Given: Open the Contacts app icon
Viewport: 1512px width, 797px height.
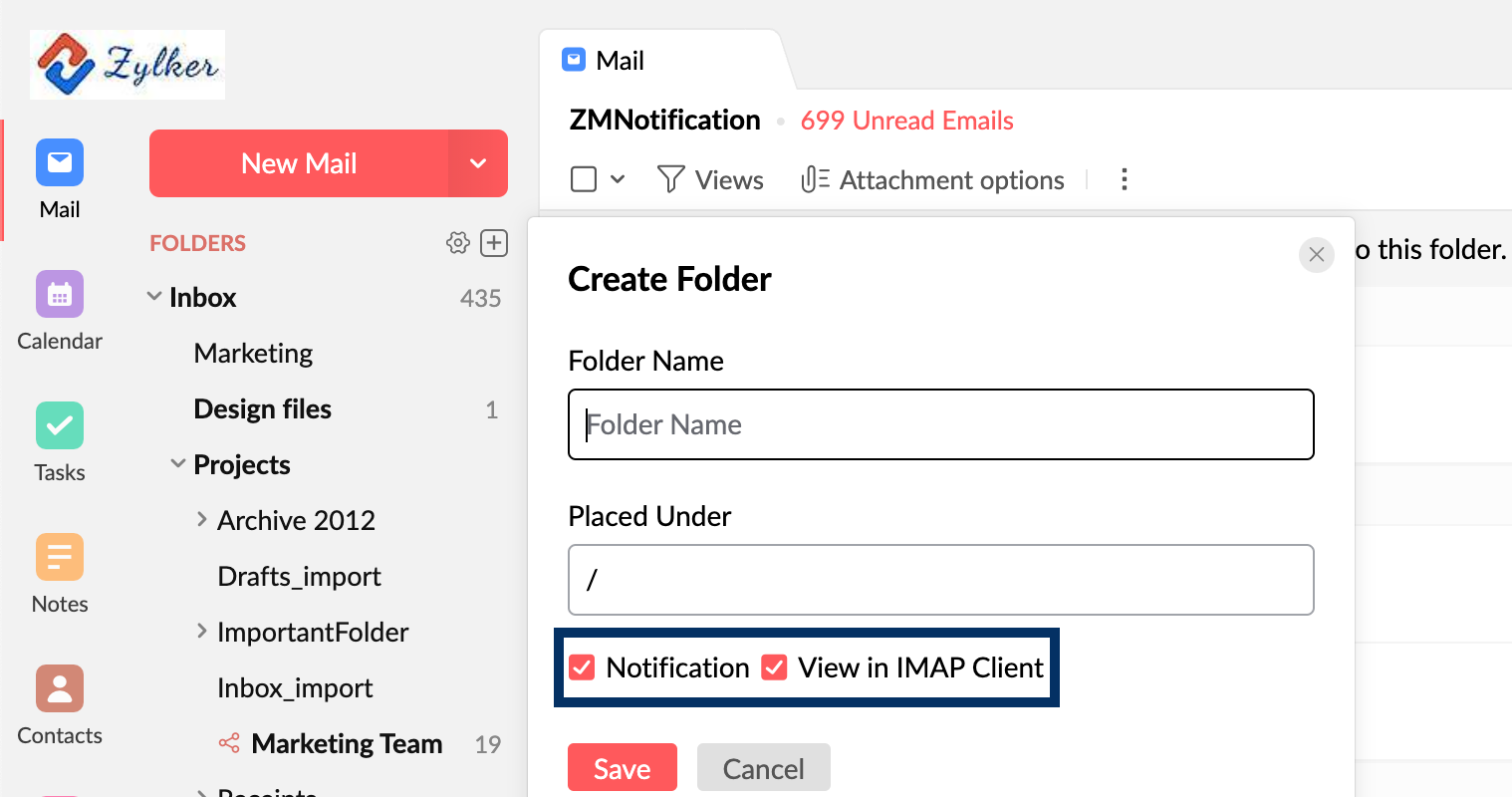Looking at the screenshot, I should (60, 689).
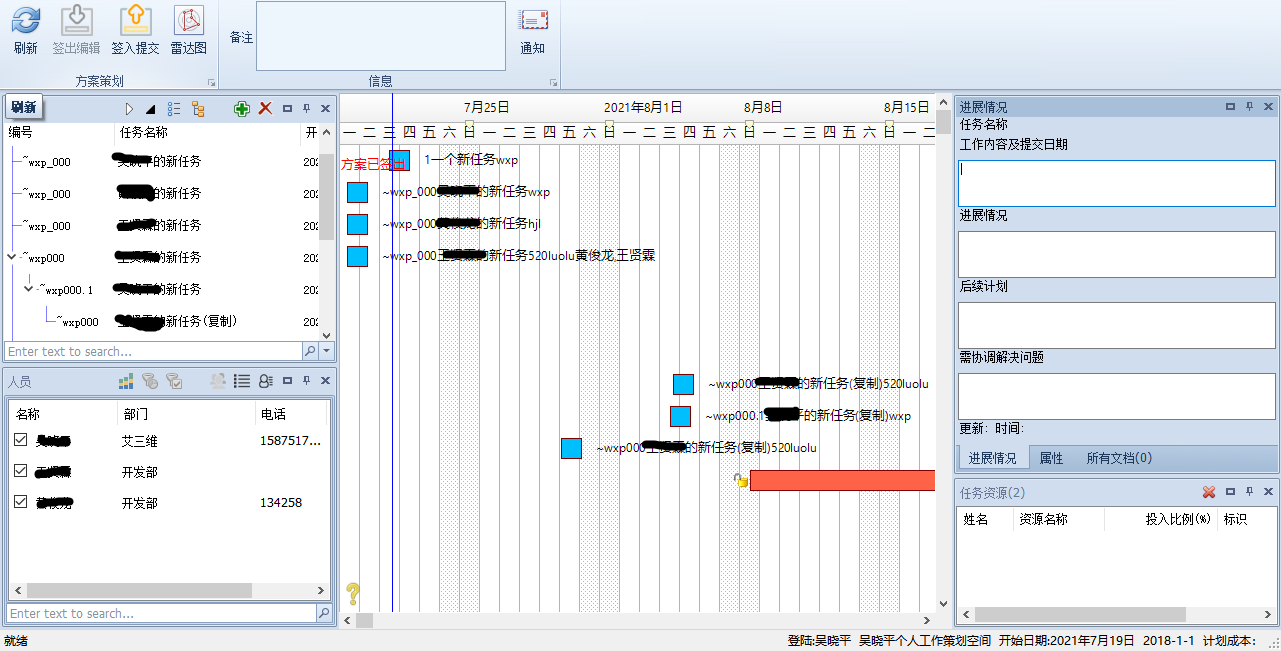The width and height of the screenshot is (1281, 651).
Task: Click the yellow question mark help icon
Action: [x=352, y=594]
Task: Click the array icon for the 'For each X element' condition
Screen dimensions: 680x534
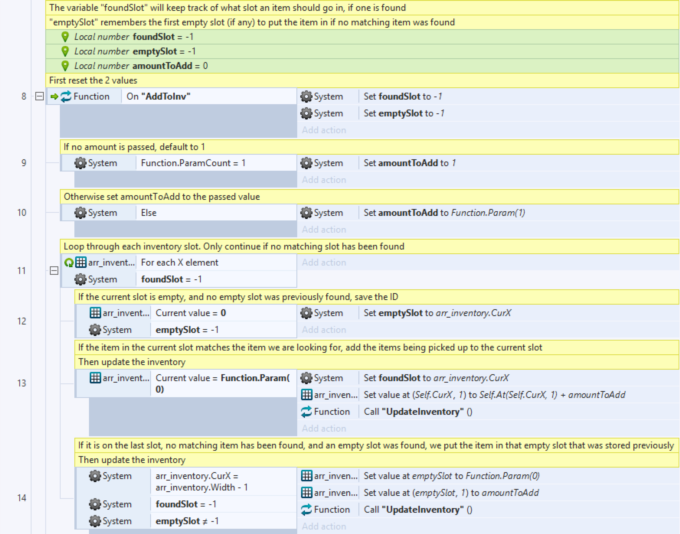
◇ ◇ ◇ ◇ ◇
Each record above, in full: return it exactly, pictures excluded.

* _Final answer_:
Given: Open the Contacts app icon
Viewport: 1512px width, 797px height.
Looking at the screenshot, I should (60, 689).
The width and height of the screenshot is (1281, 651).
Task: Click the yellow question mark help icon
Action: [x=352, y=594]
Task: Click the array icon for the 'For each X element' condition
Screen dimensions: 680x534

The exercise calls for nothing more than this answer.